Allarme West Nile a Oristano. Cera polemizza su mancata disinfestazione
“L’insostenibile situazione venutasi a creare nell’oristanese per quanto riguarda la disinfestazione, mi spinge ad invocare e sollecitare Regione e Provincia, affinché adottino immediati interventi risolutori di prevenzione e presidio da parte del servizio igiene e profilassi pubblica che fa capo all’Amministrazione Provinciale”. A parlare è il consigliere regionale Emanuele Cera, che sottolinea i forti disagi alla popolazione residente e un grosso danno di immagine al territorio, per la presenza di numerose zanzare e pappataci. La situazione, già critica, è stata aggravata dalla recente ricomparsa in Provincia della febbre del Nilo.
“Il sistema di prevenzione e azione nella lotta agli insetti nocivi deve essere puntualmente attuata, con scrupolosità e senza ritardi. Cera ha inoltrato una lettera agli enti preposti, “che non ha certamente l’obiettivo di individuare responsabilità, bensì sollecitare sulla necessità che il servizio sia maggiormente incisivo e non debba subire rallentamenti o addirittura blocchi di attività, non fosse altro perché, come è ben noto, la grande presenza di zone umide nell’oristanese determina una situazione di assoluta straordinarietà”.
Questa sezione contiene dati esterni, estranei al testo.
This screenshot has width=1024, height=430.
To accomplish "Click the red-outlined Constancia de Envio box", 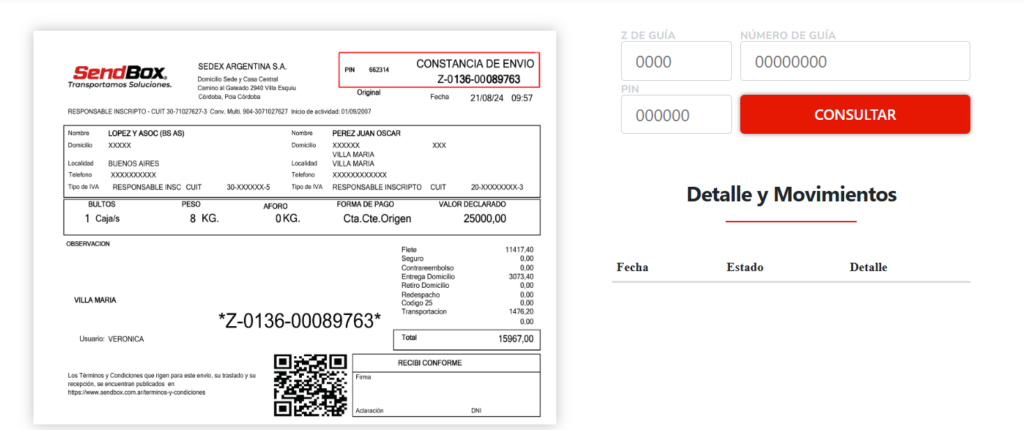I will [x=439, y=70].
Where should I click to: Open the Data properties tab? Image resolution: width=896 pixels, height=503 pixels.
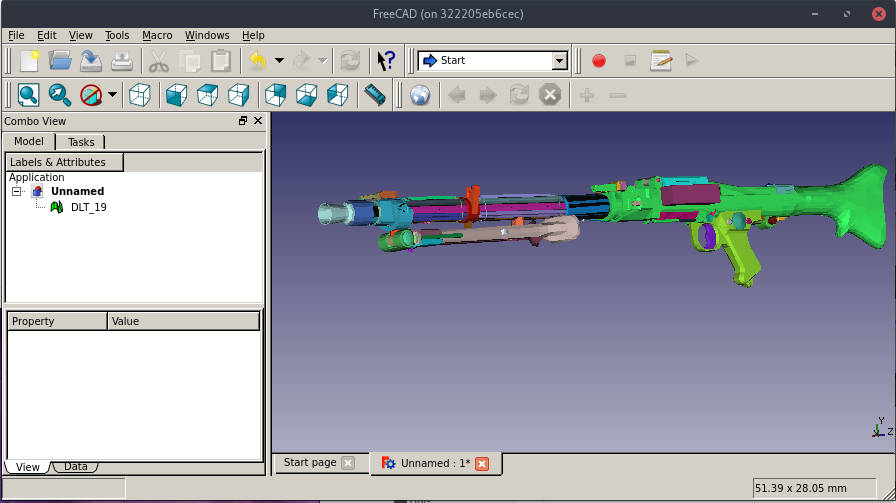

“Le solite motivazioni legate alla scarsità delle risorse e alla carenza degli organici non rappresentano un valido motivo per abbassare in questo modo il livello del servizio, considerato che si dovrebbe, nel caso, procedere con l’esternalizzazione” – fa notare il consigliere azzurro. Sono sempre di più i cittadini che si rivolgono alle amministrazioni locali e ai Sindaci, per chiedere interventi che invece sono competenza della Provincia. I Comuni rischiano il danno erariale, per la spendita impropria di risorse pubbliche, visto che la competenza non gli appartiene. “Per tutte queste motivazioni invito le Regione e Provincia ad esercitare, per quanto di competenza, ogni sforzo utile ad attenuare il grosso fastidio e disagio a cui sono sottoposti i cittadini e i turisti in questa calda estate del 2022, scongiurando anche il diffondersi del virus della west nile disease” – conclude Cera.